Numerical Investigation of Vortex-Induced Enhancement in the Mixing Characteristics of Double-Spiral and Serpentine Microchannels

To enhance passive mixing in microchannels, T-shaped double-spiral and serpentine microchannels with identical curvature radii were designed and numerically analyzed across a Reynolds number (Re) range of 1 to 300. The double-spiral microchannel exhibited superior mixing performance at Re ≤ 200, which is primarily attributed to the efficient utilization of Dean vortices. In contrast, the serpentine microchannel showed better performance at Re ≥ 250, benefiting from the early formation of four-vortex structures induced by periodic curvature reversals.
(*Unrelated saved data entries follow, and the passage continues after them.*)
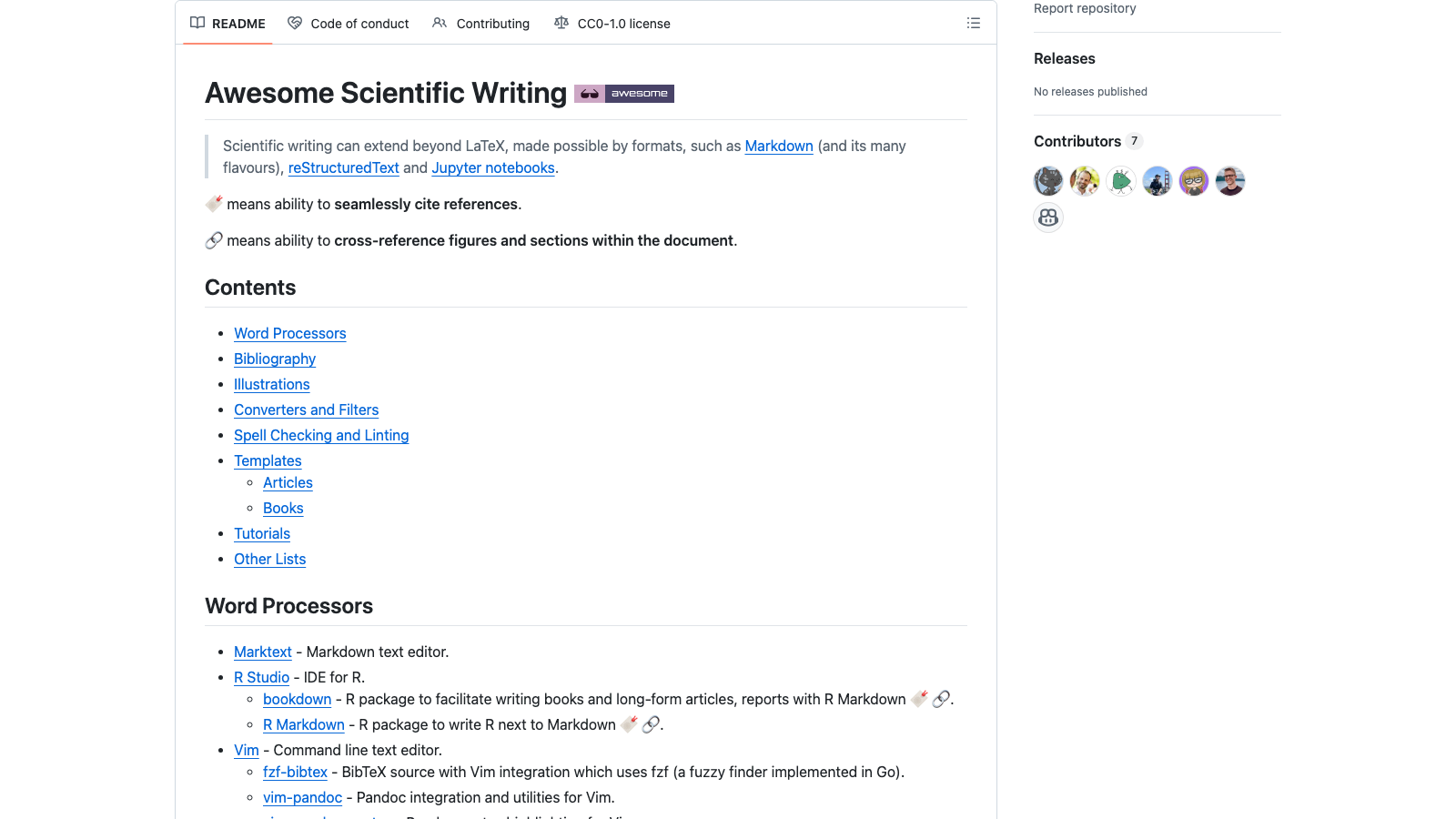Click the scales icon beside CC0-1.0 license
Viewport: 1456px width, 819px height.
(x=561, y=23)
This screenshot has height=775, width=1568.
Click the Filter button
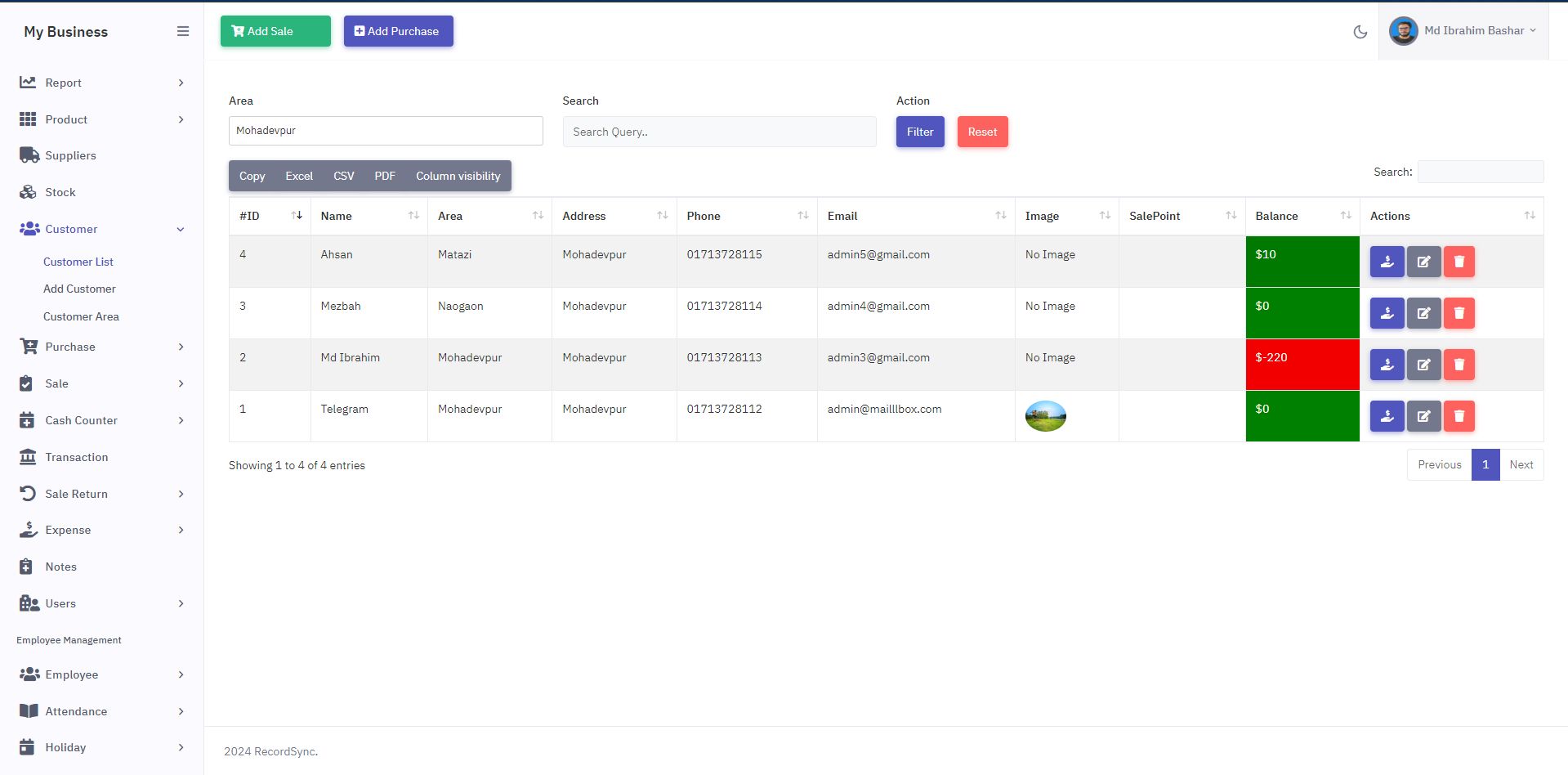[919, 132]
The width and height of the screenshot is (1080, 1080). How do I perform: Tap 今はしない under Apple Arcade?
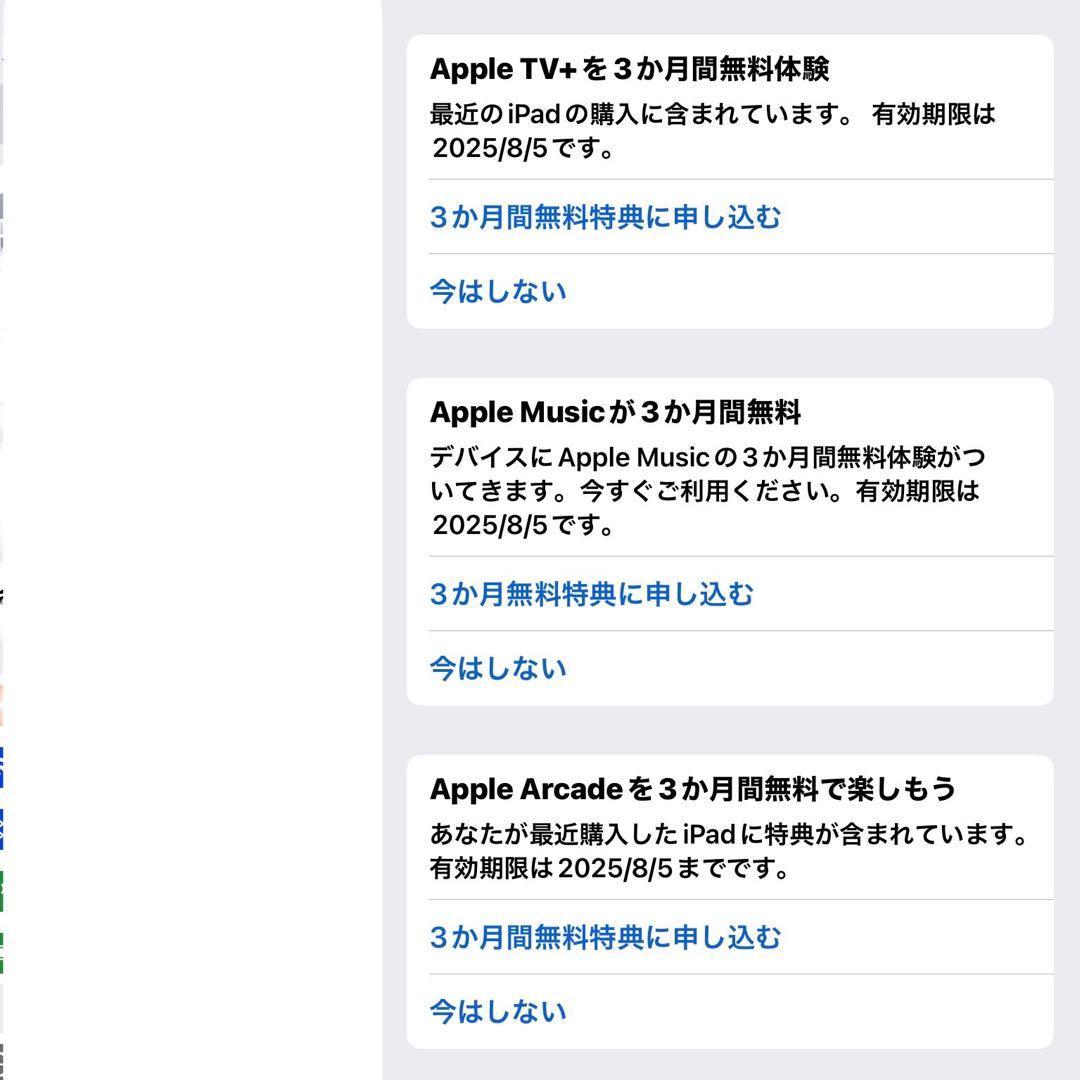click(x=497, y=1011)
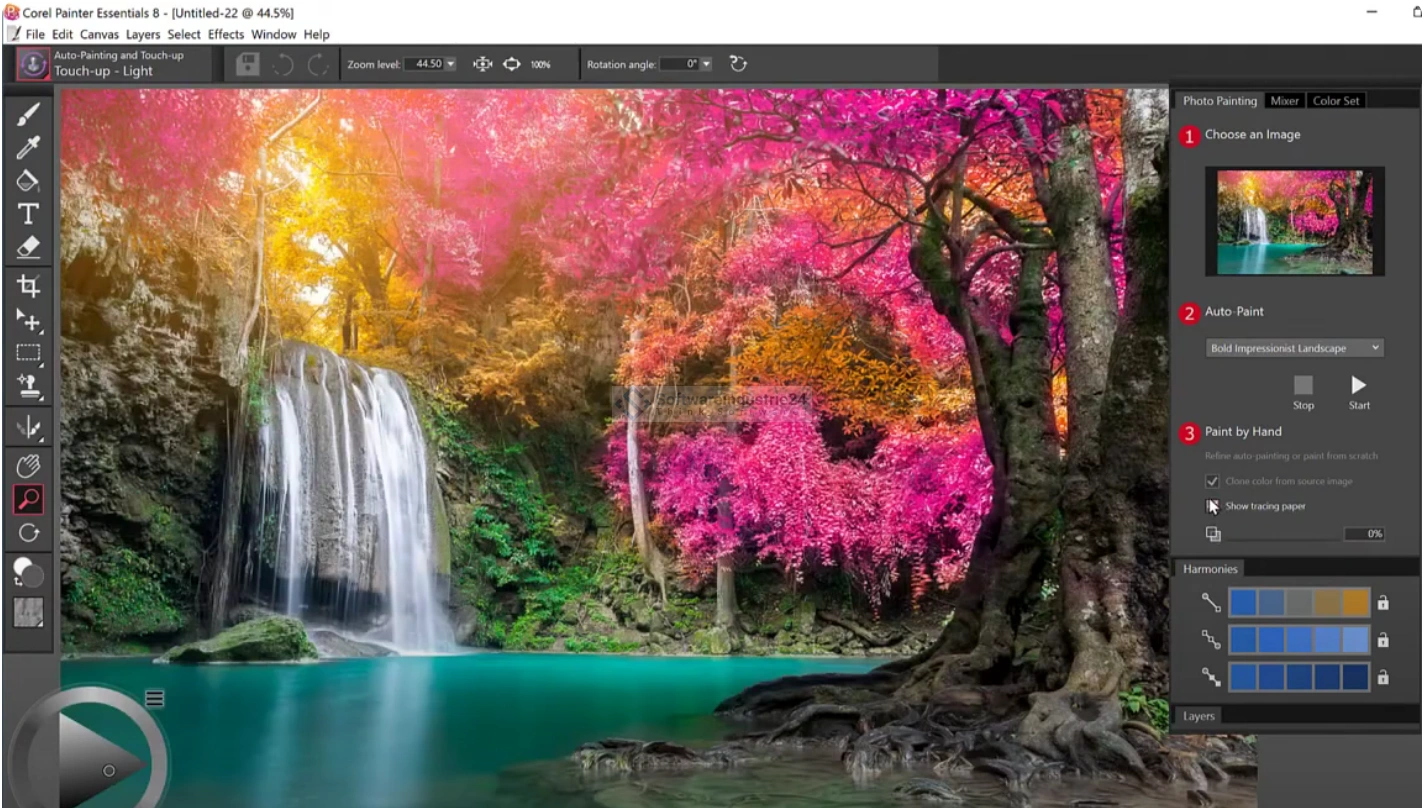Toggle lock on first harmony row
The width and height of the screenshot is (1425, 808).
[x=1383, y=603]
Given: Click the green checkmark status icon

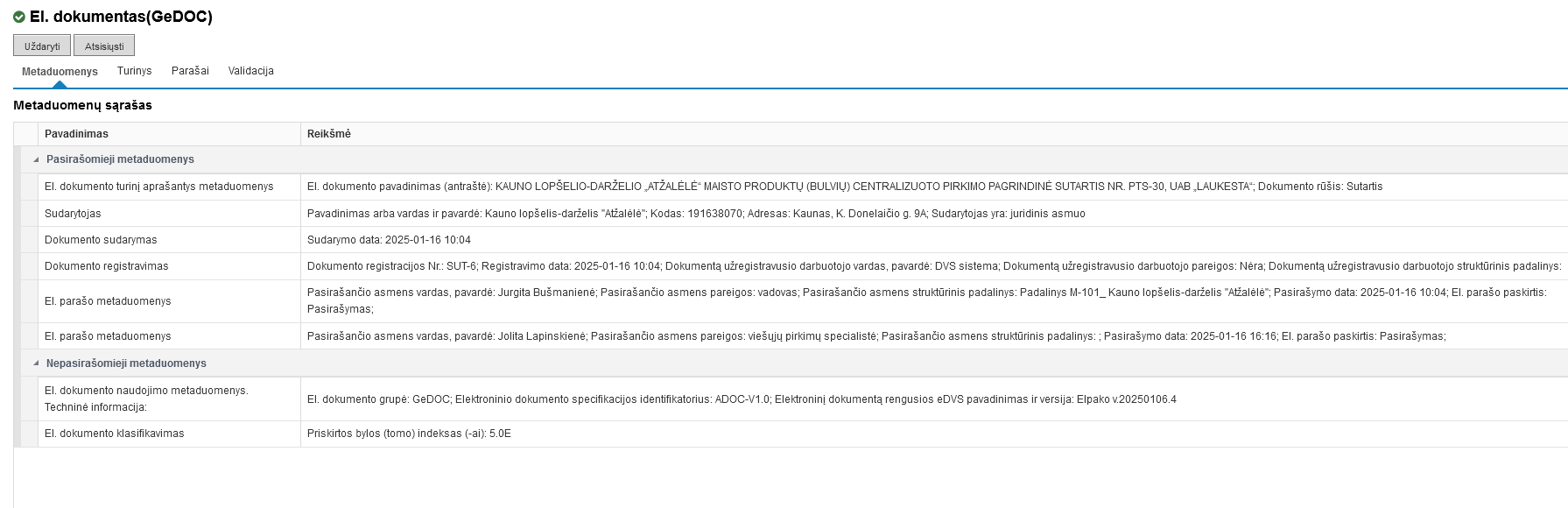Looking at the screenshot, I should click(19, 17).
To further enhance the performance of the serpentine microchannel at low Re, groove structures with varying orientation angles were incorporated. The introduction of the groove structures generated lateral secondary flows that not only increased flow disturbances but also disrupted the symmetry of the Dean vortices. Among these configurations, Structure 2, with a 45° angle between the groove direction and centrifugal force, exhibited the most pronounced enhancement in vortex intensity, as the secondary flows induced by the grooves synergistically interacted with the Dean vortices. This configuration resulted in the highest mixing enhancement (>50%). This study provides valuable insights into geometry-driven mixing mechanisms and offers design guidelines for high-efficiency micromixers across a wide range of Re.